#### Check your understanding:
1: In the article on the Reno Air Races crash, which component of the plane does the consensus blame for the disaster?
2: List every group of people the article on the Reno Air Races crash says PM talked with.

#### Supplied passage:
▶

September 23, 2011 4:30 PM Text Size: A . A . A
A week after the catastrophic crash at the Reno Air Races that killed 11 people and injured dozens more, the National Transportation Safety Board (NTSB) today released its preliminary report on the incident. While the report revealed little new information of note, it confirmed the most salient details and laid the groundwork for a longer report that will take approximately a year to complete. Only when that final report is issued will the NTSB make recommendations that may affect future running of the Reno races—or, possibly, cause them to be shut down.

To piece together a fuller picture of what exactly went wrong, PM talked with officials, racers, and race crew personnel. The consensus to emerge is that the disaster was the direct result of the failure of a relatively small piece of metal, the elevator trim tab, that had been implicated in a number of similar incidents in the past. That failure-prone component, combined with a stroke of bad luck, turned a multimillion-dollar racing machine into an unguided missile.

Here’s how, and why, we think the accident unfolded:

The P-51, the plane Jimmy Leeward crashed a week ago, was designed in the early 1940s as a long-range bomber escort and ground-strike aircraft that could cruise for more than a thousand miles at 360 mph. But for air racing, the planes are heavily modified to maintain speeds near 500 mph. At these speeds, the tail generates enormous downward pressure, and as a result, the nose wants to rise. Keeping the nose down would require constant physical exertion by the pilot. So, like any pilot in this situation, Jimmy Leeward would have engaged a flap on the back of one of the plane’s elevators (the horizontal moving surface on the tail). Called the "elevator trim tab," this piece, in effect, reduces the elevator’s angle of attack and thereby reduces the downward pressure.

To steady the P-51 at full racing speed, the trim tab has to deploy outward nearly as far as it can. Pushed out into the high-speed airstream, it’s vulnerable to rapid vibration called flutter. The back-and-forth flexing can quickly cause severe metal fatigue; think of bending a paper clip back and forth until it breaks. Leeward’s plane, the Galloping Ghost, had already completed several laps and was heading for the home pylon in a steep left turn when, the NTSB report says, "witnesses reported and photographic evidence indicates that a piece of the airframe separated." This is the trim tab falling off.

Without it, the Galloping Ghost suddenly lurches into a severe climb. Leeward would have experienced acceleration of at least 10 g’s—enough to knock him unconscious. Back in 1998, a similar accident struck another P-51 at Reno, Voodoo Chile, during an Unlimited race in 1998. Pilot Bob Hannah blacked out during the 10 g ascent. By the time he came to, his plane had climbed to 9000 feet.

◀

#### Data supplied:
▶

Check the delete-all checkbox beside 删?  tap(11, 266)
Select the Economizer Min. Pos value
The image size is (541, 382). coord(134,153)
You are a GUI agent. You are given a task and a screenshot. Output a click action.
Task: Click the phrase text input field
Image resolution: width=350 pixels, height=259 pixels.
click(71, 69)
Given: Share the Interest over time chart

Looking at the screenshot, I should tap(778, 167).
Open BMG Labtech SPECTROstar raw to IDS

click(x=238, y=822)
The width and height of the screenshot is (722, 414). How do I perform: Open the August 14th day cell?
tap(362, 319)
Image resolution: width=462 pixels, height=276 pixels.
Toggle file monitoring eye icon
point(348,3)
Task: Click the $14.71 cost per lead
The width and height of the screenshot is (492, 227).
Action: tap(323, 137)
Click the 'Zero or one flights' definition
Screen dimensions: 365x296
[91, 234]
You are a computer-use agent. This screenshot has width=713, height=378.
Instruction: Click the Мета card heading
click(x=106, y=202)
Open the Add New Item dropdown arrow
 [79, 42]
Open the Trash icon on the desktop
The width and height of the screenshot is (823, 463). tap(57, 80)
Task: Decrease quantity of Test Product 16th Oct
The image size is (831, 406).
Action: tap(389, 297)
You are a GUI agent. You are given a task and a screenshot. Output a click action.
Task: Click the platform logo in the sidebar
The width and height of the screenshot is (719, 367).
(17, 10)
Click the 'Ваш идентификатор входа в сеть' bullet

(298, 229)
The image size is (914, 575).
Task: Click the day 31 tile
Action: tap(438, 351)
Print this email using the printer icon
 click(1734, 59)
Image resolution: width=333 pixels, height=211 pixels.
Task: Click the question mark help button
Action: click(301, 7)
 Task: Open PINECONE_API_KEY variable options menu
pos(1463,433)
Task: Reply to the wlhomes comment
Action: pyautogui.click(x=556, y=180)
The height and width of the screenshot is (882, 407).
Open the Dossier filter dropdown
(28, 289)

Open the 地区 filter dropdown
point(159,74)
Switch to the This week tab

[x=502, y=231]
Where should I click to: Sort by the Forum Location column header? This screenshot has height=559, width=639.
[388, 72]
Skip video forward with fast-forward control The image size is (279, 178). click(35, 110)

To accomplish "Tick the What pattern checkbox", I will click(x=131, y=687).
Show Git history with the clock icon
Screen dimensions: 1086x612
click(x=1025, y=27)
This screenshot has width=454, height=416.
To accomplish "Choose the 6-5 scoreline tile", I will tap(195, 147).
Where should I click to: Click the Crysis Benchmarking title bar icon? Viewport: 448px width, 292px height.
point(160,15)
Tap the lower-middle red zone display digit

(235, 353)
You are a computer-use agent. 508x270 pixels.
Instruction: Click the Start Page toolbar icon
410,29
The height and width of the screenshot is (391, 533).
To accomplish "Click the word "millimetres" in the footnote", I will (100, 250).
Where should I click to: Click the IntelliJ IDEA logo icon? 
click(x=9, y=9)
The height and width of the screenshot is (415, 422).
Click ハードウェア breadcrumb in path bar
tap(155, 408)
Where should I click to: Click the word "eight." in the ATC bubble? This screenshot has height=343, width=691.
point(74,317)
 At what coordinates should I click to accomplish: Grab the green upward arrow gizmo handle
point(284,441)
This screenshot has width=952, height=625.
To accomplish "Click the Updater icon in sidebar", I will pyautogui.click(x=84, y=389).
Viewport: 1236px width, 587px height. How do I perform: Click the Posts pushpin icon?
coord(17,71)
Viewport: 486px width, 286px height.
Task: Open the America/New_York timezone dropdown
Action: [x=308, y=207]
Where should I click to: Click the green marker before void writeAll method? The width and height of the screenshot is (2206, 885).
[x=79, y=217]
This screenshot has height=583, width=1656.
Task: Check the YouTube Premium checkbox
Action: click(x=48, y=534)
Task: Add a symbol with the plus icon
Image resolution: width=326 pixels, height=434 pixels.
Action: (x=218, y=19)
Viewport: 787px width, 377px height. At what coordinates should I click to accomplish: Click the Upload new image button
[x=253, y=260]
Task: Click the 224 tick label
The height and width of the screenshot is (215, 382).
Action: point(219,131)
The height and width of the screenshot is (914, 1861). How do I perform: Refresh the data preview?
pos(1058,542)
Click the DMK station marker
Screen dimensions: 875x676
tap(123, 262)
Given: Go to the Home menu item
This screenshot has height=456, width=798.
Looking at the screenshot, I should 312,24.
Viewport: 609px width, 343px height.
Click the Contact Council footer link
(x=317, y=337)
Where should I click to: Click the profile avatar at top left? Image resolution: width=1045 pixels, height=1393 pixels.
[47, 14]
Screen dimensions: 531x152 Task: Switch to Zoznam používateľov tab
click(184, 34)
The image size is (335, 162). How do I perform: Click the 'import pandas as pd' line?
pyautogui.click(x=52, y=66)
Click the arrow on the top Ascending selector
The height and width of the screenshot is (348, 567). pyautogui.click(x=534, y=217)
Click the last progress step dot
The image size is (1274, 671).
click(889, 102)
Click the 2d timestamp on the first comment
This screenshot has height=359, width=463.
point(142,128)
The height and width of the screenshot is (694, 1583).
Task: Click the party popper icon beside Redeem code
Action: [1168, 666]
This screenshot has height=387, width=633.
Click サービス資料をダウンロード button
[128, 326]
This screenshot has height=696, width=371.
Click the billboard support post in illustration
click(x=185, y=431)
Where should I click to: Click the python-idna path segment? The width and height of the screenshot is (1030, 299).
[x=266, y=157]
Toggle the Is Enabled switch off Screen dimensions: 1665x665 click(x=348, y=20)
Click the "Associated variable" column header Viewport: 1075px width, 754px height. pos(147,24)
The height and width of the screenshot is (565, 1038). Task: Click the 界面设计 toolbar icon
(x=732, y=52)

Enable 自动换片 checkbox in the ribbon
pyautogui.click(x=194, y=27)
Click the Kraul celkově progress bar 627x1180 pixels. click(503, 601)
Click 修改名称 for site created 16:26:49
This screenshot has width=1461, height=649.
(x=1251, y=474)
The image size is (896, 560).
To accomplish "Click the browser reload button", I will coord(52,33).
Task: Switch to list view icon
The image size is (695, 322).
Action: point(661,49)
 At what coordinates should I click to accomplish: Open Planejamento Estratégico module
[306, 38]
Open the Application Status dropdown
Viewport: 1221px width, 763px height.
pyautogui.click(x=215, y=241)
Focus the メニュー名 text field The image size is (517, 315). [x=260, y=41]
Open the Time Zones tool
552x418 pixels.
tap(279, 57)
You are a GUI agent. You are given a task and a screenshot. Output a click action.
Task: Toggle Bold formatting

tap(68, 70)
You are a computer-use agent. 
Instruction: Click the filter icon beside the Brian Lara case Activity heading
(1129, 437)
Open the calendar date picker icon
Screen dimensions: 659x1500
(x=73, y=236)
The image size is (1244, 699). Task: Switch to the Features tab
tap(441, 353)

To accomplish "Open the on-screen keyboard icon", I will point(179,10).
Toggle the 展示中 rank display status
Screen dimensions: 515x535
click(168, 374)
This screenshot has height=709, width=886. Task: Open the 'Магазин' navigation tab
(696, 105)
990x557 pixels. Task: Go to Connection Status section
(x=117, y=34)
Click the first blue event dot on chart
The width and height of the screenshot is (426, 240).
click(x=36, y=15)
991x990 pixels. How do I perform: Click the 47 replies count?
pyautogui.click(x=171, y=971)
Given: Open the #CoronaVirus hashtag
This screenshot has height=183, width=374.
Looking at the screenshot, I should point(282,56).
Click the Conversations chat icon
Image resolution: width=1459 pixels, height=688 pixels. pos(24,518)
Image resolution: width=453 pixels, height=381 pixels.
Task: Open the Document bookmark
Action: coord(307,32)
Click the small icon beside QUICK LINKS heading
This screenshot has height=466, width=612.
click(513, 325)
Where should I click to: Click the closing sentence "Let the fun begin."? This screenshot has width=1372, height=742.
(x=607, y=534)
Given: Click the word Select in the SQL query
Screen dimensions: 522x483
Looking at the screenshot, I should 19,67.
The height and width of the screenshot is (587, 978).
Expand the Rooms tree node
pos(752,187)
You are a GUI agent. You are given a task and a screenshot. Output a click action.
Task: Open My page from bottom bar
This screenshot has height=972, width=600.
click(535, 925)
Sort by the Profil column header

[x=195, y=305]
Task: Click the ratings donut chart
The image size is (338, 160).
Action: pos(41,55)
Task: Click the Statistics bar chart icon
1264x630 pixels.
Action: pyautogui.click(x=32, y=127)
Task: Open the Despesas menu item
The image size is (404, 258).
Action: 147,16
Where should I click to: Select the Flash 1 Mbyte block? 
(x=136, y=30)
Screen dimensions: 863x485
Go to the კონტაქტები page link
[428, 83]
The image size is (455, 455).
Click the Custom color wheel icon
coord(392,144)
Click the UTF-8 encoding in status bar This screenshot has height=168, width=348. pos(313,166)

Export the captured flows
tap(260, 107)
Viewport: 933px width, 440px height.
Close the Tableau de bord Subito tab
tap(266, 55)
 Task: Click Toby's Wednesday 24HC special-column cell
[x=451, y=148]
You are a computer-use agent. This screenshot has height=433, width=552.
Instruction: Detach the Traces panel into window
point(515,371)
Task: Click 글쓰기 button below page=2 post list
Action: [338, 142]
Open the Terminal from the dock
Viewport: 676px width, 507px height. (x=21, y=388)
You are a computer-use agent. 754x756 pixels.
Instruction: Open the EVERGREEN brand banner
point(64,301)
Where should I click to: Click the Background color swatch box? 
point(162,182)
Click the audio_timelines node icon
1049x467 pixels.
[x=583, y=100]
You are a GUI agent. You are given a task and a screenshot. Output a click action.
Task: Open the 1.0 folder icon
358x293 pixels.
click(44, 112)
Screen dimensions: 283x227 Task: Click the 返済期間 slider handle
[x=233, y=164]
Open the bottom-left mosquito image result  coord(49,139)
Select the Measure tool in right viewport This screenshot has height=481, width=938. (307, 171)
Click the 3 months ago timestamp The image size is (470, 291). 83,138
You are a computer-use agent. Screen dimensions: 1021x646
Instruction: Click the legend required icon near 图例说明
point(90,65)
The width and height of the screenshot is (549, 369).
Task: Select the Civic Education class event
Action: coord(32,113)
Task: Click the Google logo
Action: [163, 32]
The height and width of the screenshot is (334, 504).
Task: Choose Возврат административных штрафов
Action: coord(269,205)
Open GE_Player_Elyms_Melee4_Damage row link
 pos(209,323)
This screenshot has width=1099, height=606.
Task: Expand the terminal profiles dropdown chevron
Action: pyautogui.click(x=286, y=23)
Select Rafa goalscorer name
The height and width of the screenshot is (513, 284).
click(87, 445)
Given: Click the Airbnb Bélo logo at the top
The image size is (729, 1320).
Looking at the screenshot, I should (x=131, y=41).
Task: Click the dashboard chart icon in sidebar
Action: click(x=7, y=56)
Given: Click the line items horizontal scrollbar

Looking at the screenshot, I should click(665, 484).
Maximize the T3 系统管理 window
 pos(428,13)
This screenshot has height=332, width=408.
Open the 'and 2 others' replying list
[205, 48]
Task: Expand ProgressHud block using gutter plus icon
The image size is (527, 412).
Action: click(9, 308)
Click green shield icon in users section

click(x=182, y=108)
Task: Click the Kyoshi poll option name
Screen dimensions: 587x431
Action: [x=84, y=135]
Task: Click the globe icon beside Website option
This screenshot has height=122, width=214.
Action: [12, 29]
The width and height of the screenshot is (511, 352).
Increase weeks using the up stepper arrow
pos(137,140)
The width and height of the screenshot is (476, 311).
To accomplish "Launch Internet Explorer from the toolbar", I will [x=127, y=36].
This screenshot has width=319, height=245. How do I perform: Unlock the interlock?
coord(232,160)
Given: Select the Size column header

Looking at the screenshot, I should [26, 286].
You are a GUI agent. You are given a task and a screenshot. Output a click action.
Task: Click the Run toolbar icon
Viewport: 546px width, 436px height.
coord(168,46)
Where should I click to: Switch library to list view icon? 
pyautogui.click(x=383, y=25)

◀

#### Set of answers:
1: The elevator trim tab.

2: Officials, racers, and race crew personnel.